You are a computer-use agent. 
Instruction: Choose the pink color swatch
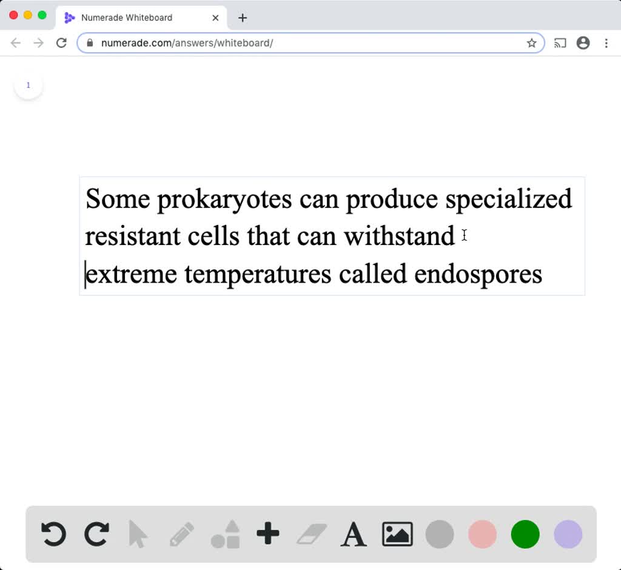point(483,534)
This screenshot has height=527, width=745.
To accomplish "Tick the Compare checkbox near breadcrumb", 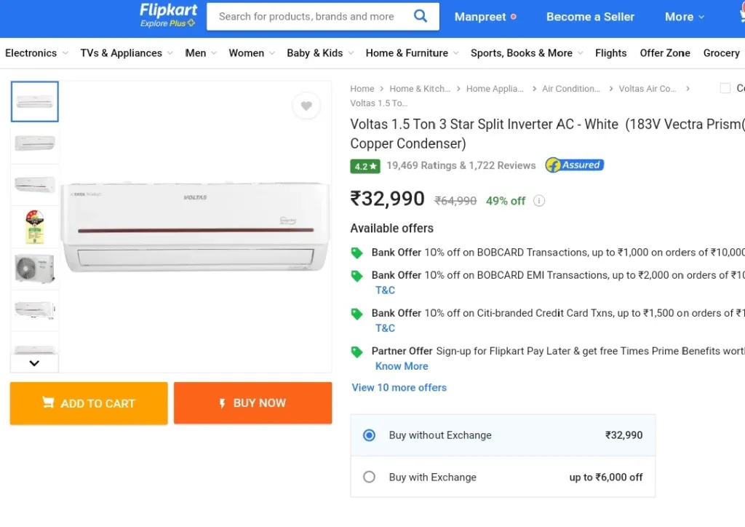I will click(725, 88).
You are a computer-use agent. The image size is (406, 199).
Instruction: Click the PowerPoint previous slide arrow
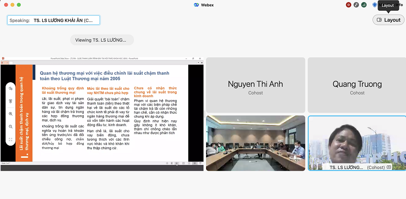(x=167, y=163)
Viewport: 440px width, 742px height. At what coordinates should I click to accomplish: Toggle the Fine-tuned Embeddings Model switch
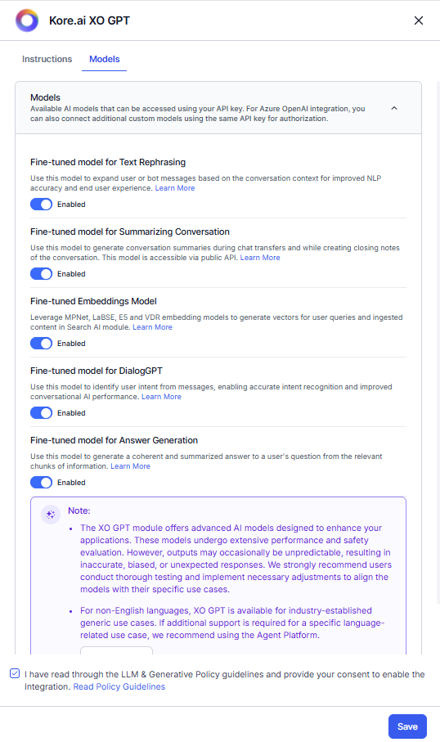(x=41, y=344)
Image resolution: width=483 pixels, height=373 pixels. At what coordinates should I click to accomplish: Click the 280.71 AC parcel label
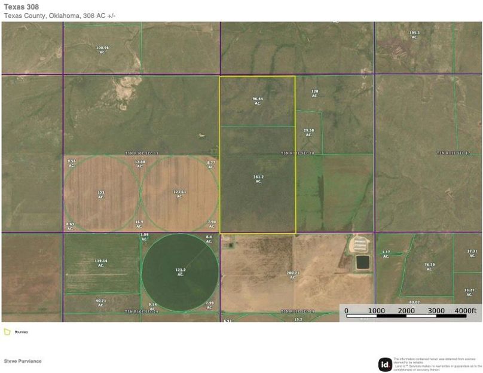tap(292, 275)
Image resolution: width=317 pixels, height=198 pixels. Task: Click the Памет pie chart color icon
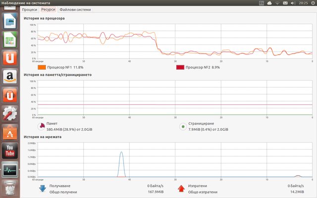pyautogui.click(x=42, y=126)
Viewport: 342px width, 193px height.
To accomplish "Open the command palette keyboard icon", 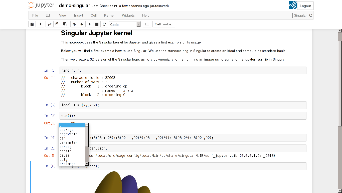I will (147, 24).
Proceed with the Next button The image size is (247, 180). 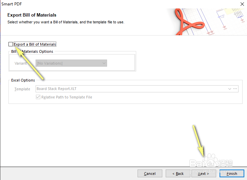click(x=203, y=174)
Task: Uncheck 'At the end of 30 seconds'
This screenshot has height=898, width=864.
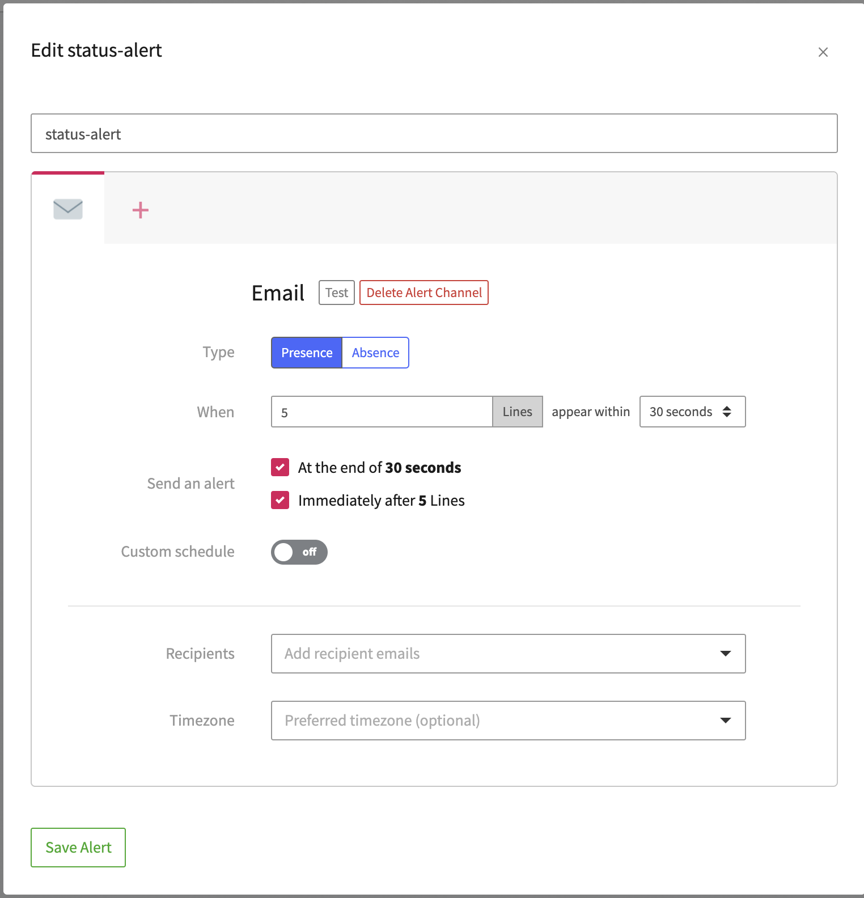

## WORK TO DO
From the line with "You are a computer-use agent. The" to the line with "pyautogui.click(x=42, y=126)", could you write those records out again, requests included, with every coordinate in the answers multiplied by 2.4 and rounded to a whole number, halves rounded up? Leave the pictures out, and don't change the numbers in the requests.

## RESPONSE TO THIS EXERCISE
You are a computer-use agent. The image size is (406, 199).
Instruction: Click the PowerPoint previous slide arrow
(x=401, y=391)
Viewport: 440px width, 742px height. At what coordinates should I click to accomplish: Toggle the Fine-tuned Embeddings Model switch
(x=98, y=826)
Image resolution: width=483 pixels, height=373 pixels. At what coordinates should I click to accomplish: Click the 280.71 AC parcel label
tap(701, 660)
Image resolution: width=317 pixels, height=198 pixels. Task: Click the Памет pie chart color icon
pyautogui.click(x=101, y=302)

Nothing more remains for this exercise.